THE THIRTEEN TONE ENSEMBLE
By BUZZ KIMBALL
Instruments of Buzz Kimball’s 13-tone ensemble:
tubalon, rod instrument, bar instrument
About 1981 I visited Ivor Darreg in Los Angeles and was introduced to the 13 tone scale through a wonderful sounding metallophone he had made using scrap aluminum bars which were shaped like a wedge. After I returned to New Hampshire I discovered 70-odd feet of 3/4″ copper water conduit and it was adequate to make a tubulon in 13 tone equal scale.
The 13 scale has been considered to be as far different from the everyday 12-tone-equal scale as can be. Indeed, it is somewhat inharmonic, not having any ordinary chords or equivalent progressions as would be found in 12. But, what the scale lacks in harmonicity is more than compensated in its melodic aspects.
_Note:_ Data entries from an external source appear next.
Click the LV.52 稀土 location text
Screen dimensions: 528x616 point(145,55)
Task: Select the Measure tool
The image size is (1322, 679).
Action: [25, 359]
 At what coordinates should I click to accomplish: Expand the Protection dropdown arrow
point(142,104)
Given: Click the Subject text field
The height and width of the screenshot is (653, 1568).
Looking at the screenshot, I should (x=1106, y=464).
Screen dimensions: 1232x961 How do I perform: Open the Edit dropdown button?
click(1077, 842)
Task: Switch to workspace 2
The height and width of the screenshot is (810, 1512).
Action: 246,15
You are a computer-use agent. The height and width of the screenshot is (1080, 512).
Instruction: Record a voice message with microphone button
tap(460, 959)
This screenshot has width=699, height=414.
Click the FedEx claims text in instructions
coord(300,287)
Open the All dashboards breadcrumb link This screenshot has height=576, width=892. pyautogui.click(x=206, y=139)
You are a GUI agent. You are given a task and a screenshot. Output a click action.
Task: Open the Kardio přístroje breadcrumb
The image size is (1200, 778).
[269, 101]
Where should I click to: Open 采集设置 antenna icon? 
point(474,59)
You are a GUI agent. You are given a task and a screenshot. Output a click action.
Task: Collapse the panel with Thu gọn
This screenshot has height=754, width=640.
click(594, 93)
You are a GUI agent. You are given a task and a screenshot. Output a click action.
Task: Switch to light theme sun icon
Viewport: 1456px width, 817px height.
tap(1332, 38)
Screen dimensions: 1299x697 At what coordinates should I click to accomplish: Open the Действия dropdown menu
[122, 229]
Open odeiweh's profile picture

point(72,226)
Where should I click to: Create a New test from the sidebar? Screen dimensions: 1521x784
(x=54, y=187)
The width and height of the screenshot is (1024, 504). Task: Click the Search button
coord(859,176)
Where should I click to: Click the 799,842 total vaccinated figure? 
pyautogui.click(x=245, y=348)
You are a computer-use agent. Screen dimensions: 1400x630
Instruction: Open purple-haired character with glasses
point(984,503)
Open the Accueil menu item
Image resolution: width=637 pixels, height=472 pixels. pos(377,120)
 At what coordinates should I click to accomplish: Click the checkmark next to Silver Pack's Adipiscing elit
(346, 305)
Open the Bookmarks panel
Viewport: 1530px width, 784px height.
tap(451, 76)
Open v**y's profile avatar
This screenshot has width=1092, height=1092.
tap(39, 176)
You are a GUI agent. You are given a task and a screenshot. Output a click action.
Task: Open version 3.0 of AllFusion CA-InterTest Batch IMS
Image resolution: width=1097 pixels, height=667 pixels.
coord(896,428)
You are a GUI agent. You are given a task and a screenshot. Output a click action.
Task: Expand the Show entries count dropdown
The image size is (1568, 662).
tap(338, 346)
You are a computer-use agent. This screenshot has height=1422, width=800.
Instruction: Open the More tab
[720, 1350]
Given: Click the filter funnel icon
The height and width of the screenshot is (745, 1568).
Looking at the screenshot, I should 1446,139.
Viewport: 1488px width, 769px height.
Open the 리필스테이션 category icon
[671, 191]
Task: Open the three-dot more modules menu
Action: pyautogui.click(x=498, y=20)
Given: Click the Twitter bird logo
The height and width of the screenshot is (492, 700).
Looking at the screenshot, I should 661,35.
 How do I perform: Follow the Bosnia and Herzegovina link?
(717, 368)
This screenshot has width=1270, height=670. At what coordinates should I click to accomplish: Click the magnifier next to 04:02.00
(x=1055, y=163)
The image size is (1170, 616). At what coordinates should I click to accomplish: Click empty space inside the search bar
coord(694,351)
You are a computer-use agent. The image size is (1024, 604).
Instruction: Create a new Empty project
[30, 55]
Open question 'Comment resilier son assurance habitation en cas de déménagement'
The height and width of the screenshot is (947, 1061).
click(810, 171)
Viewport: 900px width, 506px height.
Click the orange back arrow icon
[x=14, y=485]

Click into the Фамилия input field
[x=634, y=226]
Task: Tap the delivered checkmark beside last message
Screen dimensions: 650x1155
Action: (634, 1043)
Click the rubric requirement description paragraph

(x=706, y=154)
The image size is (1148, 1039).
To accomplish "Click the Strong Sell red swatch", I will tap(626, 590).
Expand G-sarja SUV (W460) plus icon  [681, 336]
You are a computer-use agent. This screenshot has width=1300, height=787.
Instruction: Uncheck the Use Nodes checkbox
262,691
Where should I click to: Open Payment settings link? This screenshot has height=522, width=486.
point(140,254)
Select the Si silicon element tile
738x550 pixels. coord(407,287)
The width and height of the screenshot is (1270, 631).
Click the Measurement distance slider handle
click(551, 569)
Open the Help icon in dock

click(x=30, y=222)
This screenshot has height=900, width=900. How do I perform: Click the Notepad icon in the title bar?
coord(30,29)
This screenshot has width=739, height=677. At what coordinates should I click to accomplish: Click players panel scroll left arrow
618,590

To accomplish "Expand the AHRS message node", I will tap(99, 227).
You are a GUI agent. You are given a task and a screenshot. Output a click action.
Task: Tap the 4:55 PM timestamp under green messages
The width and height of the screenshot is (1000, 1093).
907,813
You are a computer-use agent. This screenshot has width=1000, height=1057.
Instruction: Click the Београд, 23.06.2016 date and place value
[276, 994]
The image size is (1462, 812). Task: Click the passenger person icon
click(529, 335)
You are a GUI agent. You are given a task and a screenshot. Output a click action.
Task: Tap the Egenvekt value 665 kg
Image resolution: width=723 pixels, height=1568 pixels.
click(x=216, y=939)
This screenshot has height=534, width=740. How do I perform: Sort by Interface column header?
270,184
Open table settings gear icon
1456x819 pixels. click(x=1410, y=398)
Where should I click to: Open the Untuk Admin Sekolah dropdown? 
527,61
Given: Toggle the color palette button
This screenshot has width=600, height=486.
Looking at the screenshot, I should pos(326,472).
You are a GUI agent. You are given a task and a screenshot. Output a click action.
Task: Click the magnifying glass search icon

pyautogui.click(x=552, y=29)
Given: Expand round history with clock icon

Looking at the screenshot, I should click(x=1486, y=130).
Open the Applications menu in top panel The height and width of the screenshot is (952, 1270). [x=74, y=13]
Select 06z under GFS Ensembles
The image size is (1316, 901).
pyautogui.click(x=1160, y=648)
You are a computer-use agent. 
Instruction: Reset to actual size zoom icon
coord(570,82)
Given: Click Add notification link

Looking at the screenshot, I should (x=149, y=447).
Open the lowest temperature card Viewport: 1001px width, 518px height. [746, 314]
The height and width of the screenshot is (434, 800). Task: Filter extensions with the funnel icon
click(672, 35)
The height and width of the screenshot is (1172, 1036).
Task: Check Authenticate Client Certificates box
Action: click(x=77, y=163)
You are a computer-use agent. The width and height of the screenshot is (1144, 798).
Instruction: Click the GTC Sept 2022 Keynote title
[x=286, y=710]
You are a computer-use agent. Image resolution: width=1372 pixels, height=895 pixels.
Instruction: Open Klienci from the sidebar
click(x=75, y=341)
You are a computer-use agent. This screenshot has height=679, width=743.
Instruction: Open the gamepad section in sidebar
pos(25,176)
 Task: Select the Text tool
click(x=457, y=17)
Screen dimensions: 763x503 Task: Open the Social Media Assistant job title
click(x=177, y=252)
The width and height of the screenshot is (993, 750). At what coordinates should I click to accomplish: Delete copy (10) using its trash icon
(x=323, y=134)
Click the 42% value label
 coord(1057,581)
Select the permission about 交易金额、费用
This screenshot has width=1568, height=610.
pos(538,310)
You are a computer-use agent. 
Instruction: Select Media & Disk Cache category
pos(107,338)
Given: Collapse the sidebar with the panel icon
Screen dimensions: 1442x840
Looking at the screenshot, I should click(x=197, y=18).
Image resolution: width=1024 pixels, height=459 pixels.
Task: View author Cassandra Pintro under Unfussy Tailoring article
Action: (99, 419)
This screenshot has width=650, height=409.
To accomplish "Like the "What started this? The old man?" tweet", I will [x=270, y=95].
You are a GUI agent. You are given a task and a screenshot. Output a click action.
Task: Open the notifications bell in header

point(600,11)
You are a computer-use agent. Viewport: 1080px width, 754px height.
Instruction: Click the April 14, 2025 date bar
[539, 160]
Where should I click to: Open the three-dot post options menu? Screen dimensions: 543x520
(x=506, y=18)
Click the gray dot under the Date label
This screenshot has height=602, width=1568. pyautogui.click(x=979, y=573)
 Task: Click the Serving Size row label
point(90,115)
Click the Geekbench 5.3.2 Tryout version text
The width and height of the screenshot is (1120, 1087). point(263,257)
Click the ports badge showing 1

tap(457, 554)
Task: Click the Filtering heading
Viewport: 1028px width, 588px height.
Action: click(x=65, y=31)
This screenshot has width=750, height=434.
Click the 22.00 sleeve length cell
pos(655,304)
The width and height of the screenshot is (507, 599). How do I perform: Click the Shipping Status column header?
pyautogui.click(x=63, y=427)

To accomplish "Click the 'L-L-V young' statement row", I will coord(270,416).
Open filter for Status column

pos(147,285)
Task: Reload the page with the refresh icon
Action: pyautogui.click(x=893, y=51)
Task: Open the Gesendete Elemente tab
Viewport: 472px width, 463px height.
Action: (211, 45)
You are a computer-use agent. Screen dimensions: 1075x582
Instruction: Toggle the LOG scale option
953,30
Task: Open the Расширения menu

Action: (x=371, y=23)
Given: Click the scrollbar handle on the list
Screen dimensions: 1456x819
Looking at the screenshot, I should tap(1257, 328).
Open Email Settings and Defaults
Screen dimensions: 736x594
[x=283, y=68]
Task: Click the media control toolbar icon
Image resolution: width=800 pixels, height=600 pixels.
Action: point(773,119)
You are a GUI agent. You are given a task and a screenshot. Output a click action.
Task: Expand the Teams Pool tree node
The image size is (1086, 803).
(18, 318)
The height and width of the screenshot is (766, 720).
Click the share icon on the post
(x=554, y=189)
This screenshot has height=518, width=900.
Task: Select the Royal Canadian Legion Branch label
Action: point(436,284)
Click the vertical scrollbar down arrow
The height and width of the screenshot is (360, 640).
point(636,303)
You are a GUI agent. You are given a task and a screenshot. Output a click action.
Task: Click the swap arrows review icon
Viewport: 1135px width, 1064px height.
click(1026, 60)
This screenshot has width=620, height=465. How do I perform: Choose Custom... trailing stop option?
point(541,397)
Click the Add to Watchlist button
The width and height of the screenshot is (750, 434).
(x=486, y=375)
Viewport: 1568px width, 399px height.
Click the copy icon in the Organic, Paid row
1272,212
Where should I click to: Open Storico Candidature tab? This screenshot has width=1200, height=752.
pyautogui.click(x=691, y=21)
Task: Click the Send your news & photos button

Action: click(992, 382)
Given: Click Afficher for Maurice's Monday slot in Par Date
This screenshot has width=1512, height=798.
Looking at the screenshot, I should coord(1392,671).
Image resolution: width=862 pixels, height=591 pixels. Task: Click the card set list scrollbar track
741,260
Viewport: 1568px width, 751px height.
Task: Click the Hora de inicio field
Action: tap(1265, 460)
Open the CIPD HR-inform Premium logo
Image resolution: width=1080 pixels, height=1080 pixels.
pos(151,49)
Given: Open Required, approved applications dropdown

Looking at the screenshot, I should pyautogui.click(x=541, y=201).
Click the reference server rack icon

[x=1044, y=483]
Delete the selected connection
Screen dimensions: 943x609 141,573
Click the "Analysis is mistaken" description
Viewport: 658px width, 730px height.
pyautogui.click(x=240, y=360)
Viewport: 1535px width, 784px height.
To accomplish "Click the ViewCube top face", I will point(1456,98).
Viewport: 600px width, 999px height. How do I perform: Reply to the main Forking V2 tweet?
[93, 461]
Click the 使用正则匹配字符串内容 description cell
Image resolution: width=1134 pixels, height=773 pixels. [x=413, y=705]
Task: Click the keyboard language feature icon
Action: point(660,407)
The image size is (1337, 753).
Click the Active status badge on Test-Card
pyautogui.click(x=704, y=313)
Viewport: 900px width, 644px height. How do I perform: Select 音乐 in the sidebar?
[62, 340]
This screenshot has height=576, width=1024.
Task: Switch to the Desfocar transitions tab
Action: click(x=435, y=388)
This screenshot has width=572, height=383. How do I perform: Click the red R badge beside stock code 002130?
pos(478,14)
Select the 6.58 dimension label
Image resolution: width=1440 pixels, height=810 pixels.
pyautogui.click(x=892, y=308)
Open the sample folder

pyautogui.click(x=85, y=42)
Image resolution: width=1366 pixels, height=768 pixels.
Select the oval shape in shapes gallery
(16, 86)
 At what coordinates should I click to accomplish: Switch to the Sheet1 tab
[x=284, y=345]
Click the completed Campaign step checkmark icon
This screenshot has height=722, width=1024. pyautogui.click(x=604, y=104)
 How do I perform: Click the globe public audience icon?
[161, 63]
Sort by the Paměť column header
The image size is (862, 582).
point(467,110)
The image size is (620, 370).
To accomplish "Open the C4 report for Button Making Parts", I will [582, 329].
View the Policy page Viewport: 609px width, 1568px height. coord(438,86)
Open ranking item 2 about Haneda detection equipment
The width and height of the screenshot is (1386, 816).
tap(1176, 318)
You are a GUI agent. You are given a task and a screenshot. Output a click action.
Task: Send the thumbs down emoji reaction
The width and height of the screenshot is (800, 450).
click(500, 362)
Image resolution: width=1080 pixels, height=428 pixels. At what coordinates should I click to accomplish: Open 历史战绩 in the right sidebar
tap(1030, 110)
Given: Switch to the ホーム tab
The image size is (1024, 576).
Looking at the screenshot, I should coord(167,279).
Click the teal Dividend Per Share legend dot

Many years later the tube instrument was followed by a bar instrument. And several years later after much procrastination, discouragement, and otherwise unwanted emotions I welded up the rod instrument to produce a full-fledged ensemble dedicated to the 13 tone scale.
The somewhat austere tonal qualities of metal seem to be perfect for the resources of the 13 tone scale. The notes have a certain definement but do not overpower each other. A synthesizer tuned to 13 equal and played with an organ tone is horrid; it makes the dentist’s drill seem tame in comparison.
The tube, bar and rod instruments seem to be the most minimal and easy to construct metallic implements. An instrument based on tetrahedrons had suggested itself to me, but an experiment proved it nearly impossible to produce. Perhaps my metal working skills will improve someday.